#### Provided material ####

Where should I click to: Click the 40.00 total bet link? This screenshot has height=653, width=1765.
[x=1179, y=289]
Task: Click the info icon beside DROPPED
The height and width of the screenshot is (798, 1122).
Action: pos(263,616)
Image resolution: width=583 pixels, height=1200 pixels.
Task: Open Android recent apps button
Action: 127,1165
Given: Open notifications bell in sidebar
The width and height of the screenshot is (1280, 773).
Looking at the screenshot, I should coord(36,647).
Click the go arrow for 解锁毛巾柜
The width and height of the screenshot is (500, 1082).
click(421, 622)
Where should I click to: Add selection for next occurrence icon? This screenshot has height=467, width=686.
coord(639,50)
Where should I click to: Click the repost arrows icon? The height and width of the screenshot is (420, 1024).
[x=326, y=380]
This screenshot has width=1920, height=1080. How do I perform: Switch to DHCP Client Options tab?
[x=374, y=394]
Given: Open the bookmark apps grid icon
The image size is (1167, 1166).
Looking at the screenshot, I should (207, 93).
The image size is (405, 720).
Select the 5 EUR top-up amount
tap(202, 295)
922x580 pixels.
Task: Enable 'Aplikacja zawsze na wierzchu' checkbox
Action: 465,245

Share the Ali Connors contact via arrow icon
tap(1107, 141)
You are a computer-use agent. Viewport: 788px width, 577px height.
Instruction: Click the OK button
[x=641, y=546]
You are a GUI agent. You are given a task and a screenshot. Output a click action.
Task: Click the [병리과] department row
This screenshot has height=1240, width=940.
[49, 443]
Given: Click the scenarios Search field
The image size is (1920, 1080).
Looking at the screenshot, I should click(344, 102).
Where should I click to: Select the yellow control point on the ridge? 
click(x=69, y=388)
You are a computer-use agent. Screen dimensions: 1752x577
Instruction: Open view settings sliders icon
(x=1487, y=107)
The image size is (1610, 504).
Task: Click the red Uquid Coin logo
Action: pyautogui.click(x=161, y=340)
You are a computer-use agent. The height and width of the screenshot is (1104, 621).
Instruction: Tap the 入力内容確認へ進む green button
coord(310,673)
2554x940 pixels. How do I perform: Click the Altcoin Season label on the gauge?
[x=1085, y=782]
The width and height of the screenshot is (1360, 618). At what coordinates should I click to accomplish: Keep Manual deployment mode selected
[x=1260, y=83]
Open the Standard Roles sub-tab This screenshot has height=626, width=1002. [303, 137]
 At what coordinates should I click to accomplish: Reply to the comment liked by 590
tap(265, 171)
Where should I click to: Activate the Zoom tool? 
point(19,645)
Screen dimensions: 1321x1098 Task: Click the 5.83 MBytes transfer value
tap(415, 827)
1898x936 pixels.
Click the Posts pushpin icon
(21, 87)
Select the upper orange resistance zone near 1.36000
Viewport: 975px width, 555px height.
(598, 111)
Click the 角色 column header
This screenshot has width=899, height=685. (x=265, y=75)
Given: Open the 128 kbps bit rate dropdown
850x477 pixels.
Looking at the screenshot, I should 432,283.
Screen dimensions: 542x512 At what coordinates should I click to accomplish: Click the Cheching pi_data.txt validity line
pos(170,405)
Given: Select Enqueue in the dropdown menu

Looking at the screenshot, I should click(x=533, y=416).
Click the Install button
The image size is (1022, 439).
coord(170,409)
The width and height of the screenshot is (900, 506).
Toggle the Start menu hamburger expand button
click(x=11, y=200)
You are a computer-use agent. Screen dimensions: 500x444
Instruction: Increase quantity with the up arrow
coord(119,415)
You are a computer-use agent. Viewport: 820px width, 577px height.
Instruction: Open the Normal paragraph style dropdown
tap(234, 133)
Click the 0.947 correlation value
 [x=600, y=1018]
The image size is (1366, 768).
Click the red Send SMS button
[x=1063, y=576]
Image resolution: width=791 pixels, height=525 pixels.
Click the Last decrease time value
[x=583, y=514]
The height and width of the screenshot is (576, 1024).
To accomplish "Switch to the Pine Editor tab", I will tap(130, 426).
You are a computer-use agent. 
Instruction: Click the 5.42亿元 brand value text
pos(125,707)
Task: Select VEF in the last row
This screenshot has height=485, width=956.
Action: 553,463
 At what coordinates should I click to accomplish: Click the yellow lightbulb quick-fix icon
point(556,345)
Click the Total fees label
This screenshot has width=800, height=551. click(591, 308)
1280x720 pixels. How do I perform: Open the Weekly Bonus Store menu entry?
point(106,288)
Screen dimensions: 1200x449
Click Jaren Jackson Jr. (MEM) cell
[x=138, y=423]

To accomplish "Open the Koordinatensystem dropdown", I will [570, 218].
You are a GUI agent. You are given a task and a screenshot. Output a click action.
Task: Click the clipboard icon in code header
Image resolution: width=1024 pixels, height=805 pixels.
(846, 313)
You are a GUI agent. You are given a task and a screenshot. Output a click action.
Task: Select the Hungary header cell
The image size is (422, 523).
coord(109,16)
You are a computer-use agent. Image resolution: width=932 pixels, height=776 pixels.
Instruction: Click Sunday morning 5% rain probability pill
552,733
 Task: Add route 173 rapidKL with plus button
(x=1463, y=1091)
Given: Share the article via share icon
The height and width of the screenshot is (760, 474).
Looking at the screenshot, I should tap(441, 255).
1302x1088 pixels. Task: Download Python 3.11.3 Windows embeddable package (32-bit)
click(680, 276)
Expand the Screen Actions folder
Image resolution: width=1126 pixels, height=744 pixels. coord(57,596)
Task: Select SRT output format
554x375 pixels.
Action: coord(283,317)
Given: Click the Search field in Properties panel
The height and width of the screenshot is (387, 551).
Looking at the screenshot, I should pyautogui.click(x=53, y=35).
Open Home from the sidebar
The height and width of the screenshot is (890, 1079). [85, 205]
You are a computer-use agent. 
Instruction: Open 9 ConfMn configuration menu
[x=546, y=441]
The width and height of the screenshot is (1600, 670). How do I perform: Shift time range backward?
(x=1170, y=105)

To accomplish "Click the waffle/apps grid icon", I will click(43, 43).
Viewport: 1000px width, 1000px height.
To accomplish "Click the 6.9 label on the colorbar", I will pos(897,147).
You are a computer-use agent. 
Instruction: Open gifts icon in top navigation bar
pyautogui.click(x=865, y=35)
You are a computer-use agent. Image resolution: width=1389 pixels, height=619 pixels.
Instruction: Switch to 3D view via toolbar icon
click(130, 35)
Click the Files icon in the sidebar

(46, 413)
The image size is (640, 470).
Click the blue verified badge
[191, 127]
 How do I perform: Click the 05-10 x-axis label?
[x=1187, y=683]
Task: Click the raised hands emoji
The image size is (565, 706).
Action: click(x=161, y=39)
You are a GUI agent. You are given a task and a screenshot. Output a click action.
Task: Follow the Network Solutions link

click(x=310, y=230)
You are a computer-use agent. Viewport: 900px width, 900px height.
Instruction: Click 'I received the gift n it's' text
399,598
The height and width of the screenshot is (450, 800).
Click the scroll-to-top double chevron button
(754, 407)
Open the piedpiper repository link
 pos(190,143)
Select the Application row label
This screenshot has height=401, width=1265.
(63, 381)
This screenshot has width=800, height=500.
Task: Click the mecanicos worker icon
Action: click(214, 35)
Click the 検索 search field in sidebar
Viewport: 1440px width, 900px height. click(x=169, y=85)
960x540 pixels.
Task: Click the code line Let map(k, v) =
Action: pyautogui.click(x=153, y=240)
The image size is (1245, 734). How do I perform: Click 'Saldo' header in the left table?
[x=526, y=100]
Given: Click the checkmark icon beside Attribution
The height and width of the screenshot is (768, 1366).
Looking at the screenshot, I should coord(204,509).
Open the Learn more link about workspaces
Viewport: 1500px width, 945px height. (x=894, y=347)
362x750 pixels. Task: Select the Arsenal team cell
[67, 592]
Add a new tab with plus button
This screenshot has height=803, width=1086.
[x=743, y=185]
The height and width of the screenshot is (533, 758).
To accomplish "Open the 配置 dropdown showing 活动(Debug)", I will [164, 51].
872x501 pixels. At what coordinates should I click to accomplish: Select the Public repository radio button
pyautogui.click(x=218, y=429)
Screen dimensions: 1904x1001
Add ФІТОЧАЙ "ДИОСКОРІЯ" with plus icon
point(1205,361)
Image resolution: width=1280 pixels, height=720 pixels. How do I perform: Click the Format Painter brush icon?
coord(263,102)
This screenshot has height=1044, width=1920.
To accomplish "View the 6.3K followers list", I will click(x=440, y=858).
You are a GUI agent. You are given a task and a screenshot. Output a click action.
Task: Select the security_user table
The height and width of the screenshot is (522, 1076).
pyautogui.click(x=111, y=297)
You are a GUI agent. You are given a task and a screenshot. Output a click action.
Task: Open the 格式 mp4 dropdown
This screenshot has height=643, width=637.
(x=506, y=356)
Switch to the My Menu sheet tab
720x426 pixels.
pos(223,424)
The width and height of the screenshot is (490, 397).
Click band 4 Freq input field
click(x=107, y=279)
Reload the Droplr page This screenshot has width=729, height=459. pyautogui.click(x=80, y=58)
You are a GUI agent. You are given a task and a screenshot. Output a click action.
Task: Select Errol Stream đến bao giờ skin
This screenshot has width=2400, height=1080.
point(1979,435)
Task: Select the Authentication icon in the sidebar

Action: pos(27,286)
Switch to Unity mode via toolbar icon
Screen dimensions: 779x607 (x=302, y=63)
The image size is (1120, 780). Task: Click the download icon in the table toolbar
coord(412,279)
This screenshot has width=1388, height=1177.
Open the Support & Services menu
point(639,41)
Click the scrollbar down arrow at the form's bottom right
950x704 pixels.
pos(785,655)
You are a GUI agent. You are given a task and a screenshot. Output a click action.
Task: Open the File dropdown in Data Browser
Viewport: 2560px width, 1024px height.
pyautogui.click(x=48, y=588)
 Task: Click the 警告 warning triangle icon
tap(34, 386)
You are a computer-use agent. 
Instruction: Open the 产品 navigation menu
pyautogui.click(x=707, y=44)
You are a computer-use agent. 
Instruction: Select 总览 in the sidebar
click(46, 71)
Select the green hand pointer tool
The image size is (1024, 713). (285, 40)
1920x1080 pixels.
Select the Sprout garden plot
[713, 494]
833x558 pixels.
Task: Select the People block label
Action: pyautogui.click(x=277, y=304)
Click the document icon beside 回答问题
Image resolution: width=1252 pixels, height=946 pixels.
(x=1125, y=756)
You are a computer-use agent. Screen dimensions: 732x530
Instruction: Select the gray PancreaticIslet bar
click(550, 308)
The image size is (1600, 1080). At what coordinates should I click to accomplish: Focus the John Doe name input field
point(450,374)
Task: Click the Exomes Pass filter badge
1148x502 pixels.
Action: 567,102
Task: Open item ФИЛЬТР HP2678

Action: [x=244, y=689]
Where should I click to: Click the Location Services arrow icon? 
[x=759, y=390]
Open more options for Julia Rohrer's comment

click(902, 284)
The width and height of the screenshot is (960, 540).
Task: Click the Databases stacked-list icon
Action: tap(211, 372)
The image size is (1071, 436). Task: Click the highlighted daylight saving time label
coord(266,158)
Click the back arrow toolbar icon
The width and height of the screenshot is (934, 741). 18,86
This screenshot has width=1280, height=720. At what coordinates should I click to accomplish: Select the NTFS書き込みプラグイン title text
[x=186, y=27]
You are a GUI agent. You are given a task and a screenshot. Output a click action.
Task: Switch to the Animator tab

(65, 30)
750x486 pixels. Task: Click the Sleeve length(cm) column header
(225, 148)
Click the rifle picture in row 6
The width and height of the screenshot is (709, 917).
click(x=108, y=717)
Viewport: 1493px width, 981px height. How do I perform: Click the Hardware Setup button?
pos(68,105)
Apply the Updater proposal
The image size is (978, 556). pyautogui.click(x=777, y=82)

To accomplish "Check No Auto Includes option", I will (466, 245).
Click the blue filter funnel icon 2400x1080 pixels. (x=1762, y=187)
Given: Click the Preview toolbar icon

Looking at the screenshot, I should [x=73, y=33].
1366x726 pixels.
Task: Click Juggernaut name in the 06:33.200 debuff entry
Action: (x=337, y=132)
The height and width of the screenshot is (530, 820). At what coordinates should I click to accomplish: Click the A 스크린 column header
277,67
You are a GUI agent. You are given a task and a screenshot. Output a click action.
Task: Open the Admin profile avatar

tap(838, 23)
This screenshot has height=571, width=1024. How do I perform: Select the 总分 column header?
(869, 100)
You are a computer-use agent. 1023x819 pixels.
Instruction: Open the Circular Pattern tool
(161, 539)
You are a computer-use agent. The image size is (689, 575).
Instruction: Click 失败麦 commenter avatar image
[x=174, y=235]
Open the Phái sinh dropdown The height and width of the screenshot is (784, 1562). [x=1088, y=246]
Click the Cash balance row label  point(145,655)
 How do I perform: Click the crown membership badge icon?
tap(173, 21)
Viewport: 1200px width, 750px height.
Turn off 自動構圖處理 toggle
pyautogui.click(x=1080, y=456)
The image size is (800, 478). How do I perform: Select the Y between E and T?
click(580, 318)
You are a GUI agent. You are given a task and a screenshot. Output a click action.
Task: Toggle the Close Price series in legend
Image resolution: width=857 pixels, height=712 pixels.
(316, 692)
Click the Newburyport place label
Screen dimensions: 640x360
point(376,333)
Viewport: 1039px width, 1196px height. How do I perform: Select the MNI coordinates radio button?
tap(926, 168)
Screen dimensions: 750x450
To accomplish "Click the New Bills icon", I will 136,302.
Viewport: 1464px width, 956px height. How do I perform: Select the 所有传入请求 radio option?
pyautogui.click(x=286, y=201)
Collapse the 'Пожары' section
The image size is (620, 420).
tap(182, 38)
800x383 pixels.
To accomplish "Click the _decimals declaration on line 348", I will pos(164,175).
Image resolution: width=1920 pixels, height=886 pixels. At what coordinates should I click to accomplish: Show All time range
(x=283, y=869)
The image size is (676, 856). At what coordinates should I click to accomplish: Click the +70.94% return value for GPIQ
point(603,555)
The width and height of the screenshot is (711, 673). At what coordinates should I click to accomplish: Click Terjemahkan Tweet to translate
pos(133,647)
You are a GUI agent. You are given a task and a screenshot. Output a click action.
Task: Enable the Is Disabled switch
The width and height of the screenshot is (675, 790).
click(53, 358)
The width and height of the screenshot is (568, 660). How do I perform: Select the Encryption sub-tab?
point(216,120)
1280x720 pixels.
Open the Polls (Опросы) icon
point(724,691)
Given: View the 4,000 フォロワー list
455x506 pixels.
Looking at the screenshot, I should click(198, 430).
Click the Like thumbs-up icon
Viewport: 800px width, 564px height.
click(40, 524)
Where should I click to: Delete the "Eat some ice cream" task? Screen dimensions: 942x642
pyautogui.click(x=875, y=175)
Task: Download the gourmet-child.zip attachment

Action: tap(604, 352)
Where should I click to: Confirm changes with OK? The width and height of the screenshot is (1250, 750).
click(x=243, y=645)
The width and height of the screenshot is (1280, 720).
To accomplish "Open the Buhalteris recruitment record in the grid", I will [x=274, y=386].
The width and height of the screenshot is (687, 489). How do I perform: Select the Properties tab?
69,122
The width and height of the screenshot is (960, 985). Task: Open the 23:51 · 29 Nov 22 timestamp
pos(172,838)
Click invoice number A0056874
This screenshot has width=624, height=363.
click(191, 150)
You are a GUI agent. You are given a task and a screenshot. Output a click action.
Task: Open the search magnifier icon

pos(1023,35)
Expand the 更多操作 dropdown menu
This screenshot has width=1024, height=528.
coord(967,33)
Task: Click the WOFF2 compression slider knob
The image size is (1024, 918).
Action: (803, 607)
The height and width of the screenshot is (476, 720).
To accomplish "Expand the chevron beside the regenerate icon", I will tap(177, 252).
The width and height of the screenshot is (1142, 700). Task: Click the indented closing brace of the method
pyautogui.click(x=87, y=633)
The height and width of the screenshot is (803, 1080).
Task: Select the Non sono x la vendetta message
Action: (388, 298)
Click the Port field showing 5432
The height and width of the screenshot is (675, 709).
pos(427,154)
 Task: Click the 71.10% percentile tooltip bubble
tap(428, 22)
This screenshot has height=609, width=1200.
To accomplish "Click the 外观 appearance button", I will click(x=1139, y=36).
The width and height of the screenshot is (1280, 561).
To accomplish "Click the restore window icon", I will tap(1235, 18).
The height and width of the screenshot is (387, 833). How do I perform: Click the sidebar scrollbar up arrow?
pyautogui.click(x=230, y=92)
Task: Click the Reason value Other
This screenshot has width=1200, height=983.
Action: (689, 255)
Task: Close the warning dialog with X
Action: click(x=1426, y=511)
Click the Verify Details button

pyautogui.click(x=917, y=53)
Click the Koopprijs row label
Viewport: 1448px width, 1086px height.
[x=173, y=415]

####

What you need to do:
Go line by line through the records and copy those that contain the word "beside".

Solution to this task:
Task: Click the info icon beside DROPPED
Given: Click the checkmark icon beside Attribution
Click the document icon beside 回答问题
To accomplish "Expand the chevron beside the regenerate icon", I will tap(177, 252).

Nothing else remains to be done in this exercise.